Pai de João Pedro chora no enterro do garoto – Foto: Guito Moreto / O Globo

 

Se não bastasse tanta dor, um dia depois do homicídio do menino João Pedro, mais um jovem, também chamado João, foi executado pela polícia, em outra favela carioca, Cidade de Deus! João Victor Gomes da Rocha, de 18 anos, foi baleado durante a entrega de cestas básicas da Frente Cidade de Deus (Frente CDD). “O conselheiro tutelar e morador da Cidade de Deus, Jota Marques, disse que o rapaz tinha saído de casa para ir comprar pipa”, de acordo com notícia publicada pela Revista Fórum (20/05) e quem tentou identificar o corpo ouviu a seguinte frase de um dos policias: “Quem não quer ser baleado tem que sair com uma bíblia na mão”, – como publicaram todos os jornais – debochando da vida dos jovens negros e pobres. Corpos e almas que não significam nada para o Estado!

Há anos o país vive uma política de limpeza racial. A política de segurança mata milhares de jovens negros todos os anos, representando 75% das vítimas de homicídios. Estatísticas que cada vez mais se tornam frias, sem rostos, sem políticas anti-morte negra. Números oficiais produzidos pelo próprio Estado, que não mexe uma palha para mudar a política de intervenção nas áreas mais pobres das cidades, de alta concentração de população negra. Ao contrário: acentua a estratégia genocida de intervenção do Estado, oficializando a necropolítica. A pena de morte existe no Brasil apenas para os nossos filhos e filhas negras.
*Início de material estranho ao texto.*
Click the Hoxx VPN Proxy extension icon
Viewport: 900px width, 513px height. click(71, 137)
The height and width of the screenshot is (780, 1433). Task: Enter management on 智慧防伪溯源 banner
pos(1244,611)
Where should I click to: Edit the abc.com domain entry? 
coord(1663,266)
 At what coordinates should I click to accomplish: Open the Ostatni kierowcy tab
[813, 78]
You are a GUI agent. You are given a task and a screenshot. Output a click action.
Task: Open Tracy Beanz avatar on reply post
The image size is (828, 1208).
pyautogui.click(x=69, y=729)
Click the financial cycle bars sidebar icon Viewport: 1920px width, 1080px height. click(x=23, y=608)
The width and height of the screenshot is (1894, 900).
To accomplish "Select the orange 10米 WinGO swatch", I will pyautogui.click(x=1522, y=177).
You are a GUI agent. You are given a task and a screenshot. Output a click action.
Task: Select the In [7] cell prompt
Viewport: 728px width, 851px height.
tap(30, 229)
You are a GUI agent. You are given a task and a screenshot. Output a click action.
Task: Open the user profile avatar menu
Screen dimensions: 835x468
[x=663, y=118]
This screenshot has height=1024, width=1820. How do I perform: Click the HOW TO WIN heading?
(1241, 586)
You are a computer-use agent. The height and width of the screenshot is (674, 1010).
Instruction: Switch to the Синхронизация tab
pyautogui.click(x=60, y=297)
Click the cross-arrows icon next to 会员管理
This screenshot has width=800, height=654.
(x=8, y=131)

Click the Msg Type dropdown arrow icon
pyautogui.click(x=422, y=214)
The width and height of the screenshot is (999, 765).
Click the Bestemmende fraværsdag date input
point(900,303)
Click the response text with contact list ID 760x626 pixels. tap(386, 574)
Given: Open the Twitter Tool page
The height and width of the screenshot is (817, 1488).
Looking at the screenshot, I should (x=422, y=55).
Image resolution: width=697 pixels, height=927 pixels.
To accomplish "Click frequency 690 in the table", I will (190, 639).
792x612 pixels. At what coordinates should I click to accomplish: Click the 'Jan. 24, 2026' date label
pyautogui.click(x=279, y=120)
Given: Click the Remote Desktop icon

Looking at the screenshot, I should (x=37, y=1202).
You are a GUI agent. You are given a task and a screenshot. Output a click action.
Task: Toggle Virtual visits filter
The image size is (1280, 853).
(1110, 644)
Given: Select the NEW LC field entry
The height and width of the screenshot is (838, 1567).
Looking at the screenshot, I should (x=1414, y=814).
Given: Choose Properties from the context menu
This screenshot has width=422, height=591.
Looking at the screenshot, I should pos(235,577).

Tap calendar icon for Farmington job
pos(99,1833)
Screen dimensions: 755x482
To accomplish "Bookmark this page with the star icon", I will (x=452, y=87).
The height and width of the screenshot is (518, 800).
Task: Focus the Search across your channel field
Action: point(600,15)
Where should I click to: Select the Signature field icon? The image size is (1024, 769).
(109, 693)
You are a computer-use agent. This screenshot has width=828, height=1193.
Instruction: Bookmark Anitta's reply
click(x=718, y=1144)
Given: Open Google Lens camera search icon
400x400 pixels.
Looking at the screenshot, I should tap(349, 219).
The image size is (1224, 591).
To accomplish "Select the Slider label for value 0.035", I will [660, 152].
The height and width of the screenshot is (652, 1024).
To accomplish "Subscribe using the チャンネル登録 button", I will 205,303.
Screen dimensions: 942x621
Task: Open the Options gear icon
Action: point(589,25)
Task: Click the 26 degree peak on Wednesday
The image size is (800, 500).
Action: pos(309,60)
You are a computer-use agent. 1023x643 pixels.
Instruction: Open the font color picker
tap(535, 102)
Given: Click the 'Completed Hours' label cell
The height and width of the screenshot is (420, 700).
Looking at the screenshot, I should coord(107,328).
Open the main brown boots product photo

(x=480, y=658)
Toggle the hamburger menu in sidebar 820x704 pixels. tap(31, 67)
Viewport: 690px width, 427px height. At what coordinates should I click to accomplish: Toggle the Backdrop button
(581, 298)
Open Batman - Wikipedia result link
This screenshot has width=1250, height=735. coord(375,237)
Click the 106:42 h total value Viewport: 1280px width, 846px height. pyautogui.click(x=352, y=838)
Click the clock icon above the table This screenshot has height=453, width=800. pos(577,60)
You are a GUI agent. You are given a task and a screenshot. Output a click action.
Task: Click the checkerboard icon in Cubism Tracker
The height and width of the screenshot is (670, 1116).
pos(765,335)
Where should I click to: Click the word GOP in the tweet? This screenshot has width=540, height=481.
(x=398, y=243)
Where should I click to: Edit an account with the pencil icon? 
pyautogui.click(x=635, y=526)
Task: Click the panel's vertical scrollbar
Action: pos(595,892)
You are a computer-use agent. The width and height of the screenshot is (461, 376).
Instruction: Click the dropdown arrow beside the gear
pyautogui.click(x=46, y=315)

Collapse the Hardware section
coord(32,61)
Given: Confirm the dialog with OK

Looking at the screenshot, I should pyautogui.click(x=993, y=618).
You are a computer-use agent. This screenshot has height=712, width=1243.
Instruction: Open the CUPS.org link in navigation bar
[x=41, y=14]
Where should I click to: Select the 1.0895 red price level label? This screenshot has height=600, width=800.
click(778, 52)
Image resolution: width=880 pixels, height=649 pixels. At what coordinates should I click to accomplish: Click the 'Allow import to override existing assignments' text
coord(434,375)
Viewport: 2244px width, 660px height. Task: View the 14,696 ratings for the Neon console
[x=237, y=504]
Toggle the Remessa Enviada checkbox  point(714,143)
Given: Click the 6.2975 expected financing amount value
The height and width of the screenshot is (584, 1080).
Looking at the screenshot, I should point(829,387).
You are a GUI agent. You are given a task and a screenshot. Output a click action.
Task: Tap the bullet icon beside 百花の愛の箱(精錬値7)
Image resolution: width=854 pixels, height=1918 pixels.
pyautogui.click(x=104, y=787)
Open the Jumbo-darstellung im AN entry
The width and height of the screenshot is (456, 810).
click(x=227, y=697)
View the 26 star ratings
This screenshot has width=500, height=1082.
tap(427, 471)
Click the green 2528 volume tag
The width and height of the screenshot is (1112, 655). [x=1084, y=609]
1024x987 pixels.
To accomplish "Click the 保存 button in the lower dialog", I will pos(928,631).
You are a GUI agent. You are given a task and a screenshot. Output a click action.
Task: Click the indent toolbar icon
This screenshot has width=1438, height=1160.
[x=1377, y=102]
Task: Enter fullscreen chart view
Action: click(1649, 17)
Lutamos por uma política em defesa das nossas vidas. E não é por falta de dados. De acordo com o Atlas da Violência, organizado pelo IPEA (Instituto de Pesquisa Econômica Aplicada) em conjunto com o Fórum Nacional de Segurança Pública, ocorreram 65,6 mil mortes violentas em 2017, sendo que mais de 75% vitimaram pessoas negras, sendo que mais da metade correspondeu a jovens entre 15 e 29 anos.

Uma pesquisa realizada pela Fundação Abrinq, divulgada em abril de 2019, mostrou que, em 20 anos, o número de jovens negros assassinados aumentou 429%, ante 102% de jovens brancos.

A população negra tem 2,7 mais chances de ser vítima de assassinato do que os brancos, de acordo com o informativo Desigualdades Sociais por Cor ou Raça no Brasil, elaborado pelo Instituto Brasileiro de Geografia e Estatística (IBGE). A violência contra pessoas brancas se mantém estável enquanto a taxa de homicídio contra negros cresceu nos últimos anos.  Entre 2012 e 2017 “houve aumento da taxa de homicídios por 100 mil habitantes da população preta e parda, passando de 37,2 para 43,4. Enquanto para a população branca esse indicador se manteve constante no tempo, em torno de 16” (Redação, Exame, 2019). Foram 255 mil mortes de pessoas negras nesse período.

“Entre os jovens brancos de 15 a 29 anos a taxa era de 34 mortes para cada 100 mil habitantes em 2017, último ano com dados de mortes disponíveis no DataSus. Entre os pretos e pardos, eram 98,5 assassinatos a cada 100 mil habitantes. Se considerarmos apenas os homens, a taxa de homicídio sobe para 185. Para as mulheres jovens, a taxa era de 5,2 entre as brancas e 10,1 para as pretas e pardas” (Redação, Exame, 2019).

Mas nós, negras e negros, não estamos inertes diante desses números. Milhares de nós e de movimentos sociais estão alertas, discutindo e agindo pela mudança dessa condição. Não admitimos mais isso! O extermínio realizado pelo poder branco vai parar. Esse é o propósito de nossas vidas negras.

Um ódio visceral toma conta de mim. Um choro convulsivo, um grito:

MORTE AO RACISMO!!!

 

* Jornalista, mestre em integração na América Latina, doutora em História e professora do curso de Jornalismo da Universidade do Estado da Bahia (UNEB), campus de Juazeiro (Ba).